(Data on locating visible targets)
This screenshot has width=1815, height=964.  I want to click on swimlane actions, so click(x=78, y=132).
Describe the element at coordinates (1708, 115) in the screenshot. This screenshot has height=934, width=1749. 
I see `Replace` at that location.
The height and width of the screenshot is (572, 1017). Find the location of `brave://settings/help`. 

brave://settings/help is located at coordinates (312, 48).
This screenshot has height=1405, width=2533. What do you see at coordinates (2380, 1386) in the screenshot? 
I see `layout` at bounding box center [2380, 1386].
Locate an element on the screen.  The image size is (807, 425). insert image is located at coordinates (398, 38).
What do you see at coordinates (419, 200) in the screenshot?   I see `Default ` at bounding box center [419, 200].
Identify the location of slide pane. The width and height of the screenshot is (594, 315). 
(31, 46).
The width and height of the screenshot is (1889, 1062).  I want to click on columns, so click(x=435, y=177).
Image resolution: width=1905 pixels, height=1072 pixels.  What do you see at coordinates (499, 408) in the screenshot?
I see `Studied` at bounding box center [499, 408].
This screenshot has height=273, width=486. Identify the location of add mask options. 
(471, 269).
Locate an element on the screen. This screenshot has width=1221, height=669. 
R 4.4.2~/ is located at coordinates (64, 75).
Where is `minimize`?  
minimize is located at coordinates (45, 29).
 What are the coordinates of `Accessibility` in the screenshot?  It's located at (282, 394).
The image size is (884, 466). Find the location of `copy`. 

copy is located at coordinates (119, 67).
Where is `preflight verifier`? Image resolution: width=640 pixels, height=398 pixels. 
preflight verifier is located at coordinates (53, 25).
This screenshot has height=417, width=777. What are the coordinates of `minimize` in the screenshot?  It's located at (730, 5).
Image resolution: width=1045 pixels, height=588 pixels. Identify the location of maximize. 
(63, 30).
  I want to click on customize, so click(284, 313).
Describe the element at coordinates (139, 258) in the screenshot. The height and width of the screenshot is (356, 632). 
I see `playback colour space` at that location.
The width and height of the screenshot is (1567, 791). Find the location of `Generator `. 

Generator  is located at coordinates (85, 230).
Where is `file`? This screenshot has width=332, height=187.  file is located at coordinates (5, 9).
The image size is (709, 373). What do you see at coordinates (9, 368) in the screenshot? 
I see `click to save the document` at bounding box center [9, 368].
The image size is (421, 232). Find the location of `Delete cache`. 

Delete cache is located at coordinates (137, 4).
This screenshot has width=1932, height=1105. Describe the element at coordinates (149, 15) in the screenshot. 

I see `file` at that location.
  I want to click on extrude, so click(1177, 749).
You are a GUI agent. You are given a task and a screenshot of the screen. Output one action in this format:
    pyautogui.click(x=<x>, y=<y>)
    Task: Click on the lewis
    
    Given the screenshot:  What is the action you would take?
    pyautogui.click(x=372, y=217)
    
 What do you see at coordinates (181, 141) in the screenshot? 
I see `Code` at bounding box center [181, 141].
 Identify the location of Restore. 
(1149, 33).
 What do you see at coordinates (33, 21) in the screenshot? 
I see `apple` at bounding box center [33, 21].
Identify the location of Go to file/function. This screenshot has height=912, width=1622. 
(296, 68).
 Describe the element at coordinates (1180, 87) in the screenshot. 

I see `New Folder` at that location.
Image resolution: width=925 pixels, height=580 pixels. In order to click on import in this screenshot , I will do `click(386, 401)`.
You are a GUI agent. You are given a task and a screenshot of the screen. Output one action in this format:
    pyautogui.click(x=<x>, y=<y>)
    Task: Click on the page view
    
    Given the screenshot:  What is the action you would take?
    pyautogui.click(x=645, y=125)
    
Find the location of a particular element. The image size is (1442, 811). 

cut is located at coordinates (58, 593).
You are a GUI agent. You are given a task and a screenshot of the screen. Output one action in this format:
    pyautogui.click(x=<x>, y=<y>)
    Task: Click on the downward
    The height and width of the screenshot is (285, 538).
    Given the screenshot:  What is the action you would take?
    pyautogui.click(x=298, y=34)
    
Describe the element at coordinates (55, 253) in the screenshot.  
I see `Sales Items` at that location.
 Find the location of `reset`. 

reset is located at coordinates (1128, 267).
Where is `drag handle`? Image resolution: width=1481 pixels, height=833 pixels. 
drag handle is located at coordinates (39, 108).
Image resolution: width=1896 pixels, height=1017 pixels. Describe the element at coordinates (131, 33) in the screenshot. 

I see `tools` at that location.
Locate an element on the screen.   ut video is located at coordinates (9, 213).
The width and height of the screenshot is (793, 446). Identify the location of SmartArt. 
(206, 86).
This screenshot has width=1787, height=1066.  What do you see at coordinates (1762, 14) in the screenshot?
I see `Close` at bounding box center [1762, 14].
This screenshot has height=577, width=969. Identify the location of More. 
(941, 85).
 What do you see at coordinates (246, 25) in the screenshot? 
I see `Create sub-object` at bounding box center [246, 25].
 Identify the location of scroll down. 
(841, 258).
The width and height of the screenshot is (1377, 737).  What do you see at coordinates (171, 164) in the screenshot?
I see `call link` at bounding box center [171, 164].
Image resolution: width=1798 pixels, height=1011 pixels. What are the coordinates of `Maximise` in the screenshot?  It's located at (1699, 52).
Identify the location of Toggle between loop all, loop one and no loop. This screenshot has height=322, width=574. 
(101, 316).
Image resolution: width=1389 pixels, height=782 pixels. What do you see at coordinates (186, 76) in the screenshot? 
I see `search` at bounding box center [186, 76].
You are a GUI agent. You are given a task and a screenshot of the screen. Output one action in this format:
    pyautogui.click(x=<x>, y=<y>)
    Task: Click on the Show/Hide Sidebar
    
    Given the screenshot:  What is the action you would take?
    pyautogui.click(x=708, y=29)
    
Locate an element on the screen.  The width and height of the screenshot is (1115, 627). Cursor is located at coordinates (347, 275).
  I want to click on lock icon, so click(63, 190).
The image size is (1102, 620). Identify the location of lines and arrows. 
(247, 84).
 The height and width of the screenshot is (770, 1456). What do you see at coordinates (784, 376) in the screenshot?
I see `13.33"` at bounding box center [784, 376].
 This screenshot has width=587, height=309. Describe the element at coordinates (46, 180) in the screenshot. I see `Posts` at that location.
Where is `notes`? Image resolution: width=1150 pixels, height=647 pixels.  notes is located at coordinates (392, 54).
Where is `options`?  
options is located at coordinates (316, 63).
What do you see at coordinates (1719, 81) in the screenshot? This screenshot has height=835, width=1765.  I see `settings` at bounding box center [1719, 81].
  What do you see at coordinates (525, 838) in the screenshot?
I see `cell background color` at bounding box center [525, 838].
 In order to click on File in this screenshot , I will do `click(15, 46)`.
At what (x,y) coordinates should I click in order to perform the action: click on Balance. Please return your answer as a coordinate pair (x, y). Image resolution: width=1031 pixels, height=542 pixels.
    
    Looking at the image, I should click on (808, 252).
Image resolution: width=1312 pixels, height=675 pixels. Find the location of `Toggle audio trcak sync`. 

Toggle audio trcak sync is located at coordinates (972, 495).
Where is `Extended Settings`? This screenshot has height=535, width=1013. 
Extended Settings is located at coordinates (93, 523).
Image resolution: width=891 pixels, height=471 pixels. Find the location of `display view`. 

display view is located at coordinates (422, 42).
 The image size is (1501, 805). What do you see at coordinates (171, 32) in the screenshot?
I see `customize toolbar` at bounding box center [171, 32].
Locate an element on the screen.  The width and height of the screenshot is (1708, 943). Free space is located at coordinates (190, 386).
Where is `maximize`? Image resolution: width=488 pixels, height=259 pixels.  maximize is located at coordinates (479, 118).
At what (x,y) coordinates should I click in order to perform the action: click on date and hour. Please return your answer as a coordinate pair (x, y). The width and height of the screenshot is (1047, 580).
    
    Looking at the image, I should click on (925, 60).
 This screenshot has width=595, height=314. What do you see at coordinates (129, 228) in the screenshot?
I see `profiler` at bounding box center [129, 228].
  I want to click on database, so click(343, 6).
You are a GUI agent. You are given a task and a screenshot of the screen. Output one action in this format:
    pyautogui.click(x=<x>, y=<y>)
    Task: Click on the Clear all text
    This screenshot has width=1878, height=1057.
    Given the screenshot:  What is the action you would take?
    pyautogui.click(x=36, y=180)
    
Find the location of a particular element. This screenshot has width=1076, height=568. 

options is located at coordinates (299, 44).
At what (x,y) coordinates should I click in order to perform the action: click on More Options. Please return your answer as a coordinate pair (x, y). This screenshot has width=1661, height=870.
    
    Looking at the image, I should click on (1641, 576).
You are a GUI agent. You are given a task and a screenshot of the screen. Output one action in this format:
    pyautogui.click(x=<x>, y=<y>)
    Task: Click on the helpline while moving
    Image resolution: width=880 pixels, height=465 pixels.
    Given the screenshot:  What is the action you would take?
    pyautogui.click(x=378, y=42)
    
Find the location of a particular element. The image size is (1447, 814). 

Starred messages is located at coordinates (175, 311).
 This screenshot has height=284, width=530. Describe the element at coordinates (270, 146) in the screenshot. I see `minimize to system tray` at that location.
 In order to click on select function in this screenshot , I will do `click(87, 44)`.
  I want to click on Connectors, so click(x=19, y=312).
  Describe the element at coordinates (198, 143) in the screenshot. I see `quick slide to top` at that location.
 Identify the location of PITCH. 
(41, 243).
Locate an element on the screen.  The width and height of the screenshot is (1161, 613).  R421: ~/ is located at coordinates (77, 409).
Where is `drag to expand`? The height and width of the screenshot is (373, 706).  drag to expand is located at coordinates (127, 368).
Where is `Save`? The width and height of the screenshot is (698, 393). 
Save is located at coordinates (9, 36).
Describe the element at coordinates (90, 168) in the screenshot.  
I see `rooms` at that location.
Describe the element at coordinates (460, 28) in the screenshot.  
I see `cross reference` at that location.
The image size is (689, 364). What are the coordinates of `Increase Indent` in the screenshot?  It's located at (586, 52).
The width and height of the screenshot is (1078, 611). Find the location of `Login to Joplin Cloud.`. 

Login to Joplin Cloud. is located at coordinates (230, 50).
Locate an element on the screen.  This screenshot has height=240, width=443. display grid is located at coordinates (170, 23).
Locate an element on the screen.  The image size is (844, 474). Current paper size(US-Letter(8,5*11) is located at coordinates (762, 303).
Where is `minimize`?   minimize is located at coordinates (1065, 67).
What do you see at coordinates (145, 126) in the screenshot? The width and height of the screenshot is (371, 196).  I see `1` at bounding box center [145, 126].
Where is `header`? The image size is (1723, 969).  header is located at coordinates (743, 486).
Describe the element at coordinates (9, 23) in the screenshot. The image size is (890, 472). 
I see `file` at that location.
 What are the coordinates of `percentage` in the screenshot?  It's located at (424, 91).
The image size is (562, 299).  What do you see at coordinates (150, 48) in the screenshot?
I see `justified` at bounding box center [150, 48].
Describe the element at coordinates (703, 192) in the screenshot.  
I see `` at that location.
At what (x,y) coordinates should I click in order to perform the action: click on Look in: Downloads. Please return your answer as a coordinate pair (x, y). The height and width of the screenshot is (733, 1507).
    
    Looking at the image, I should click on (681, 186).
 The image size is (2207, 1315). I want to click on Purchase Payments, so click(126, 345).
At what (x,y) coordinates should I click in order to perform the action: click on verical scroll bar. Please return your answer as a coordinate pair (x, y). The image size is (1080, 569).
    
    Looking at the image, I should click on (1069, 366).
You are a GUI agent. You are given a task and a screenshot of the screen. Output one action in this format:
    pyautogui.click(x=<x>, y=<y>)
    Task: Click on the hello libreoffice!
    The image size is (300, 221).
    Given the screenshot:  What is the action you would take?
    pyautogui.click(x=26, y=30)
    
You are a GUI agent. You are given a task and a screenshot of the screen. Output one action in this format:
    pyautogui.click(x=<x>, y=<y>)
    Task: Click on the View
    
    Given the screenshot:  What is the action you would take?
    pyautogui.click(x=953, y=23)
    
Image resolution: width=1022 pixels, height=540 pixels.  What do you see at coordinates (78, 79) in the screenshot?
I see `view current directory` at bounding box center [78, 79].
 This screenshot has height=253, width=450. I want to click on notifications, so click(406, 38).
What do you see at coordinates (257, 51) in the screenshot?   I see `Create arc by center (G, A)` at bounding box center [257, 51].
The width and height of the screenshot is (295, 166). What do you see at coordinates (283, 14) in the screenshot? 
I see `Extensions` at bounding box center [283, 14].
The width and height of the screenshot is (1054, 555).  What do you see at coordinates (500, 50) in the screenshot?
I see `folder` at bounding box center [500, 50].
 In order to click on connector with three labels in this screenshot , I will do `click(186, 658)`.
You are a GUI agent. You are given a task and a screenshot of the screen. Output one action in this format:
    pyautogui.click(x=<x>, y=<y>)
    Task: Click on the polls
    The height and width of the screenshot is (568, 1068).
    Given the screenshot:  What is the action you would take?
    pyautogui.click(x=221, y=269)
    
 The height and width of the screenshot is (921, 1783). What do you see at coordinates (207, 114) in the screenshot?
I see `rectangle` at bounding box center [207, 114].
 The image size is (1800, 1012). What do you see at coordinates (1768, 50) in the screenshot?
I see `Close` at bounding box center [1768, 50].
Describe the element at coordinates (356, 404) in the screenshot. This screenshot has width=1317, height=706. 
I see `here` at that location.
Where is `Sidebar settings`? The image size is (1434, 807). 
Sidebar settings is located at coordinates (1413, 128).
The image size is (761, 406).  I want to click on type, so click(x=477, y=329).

TASK DIRECTIONS:
Switch "Identify the location of" to "Give the position of" in the stretch from the line containing "is (1442, 811)." through the line containing "Image resolution: width=1798", then write out those lines again with everything else unchanged.

ANSWER TO THIS TASK:
Find the location of a particular element. The image size is (1442, 811). 

cut is located at coordinates (58, 593).
You are a GUI agent. You are given a task and a screenshot of the screen. Output one action in this format:
    pyautogui.click(x=<x>, y=<y>)
    Task: Click on the downward
    The height and width of the screenshot is (285, 538).
    Given the screenshot:  What is the action you would take?
    pyautogui.click(x=298, y=34)
    
Describe the element at coordinates (55, 253) in the screenshot.  
I see `Sales Items` at that location.
 Find the location of `reset`. 

reset is located at coordinates (1128, 267).
Where is `drag handle`? Image resolution: width=1481 pixels, height=833 pixels. 
drag handle is located at coordinates (39, 108).
Image resolution: width=1896 pixels, height=1017 pixels. Describe the element at coordinates (131, 33) in the screenshot. 

I see `tools` at that location.
Locate an element on the screen.   ut video is located at coordinates (9, 213).
The width and height of the screenshot is (793, 446). Give the position of SmartArt. 
(206, 86).
This screenshot has width=1787, height=1066.  What do you see at coordinates (1762, 14) in the screenshot?
I see `Close` at bounding box center [1762, 14].
This screenshot has height=577, width=969. Give the position of More. 
(941, 85).
 What do you see at coordinates (246, 25) in the screenshot? 
I see `Create sub-object` at bounding box center [246, 25].
 Give the position of scroll down. 
(841, 258).
The width and height of the screenshot is (1377, 737).  What do you see at coordinates (171, 164) in the screenshot?
I see `call link` at bounding box center [171, 164].
Image resolution: width=1798 pixels, height=1011 pixels. What are the coordinates of `Maximise` in the screenshot?  It's located at (1699, 52).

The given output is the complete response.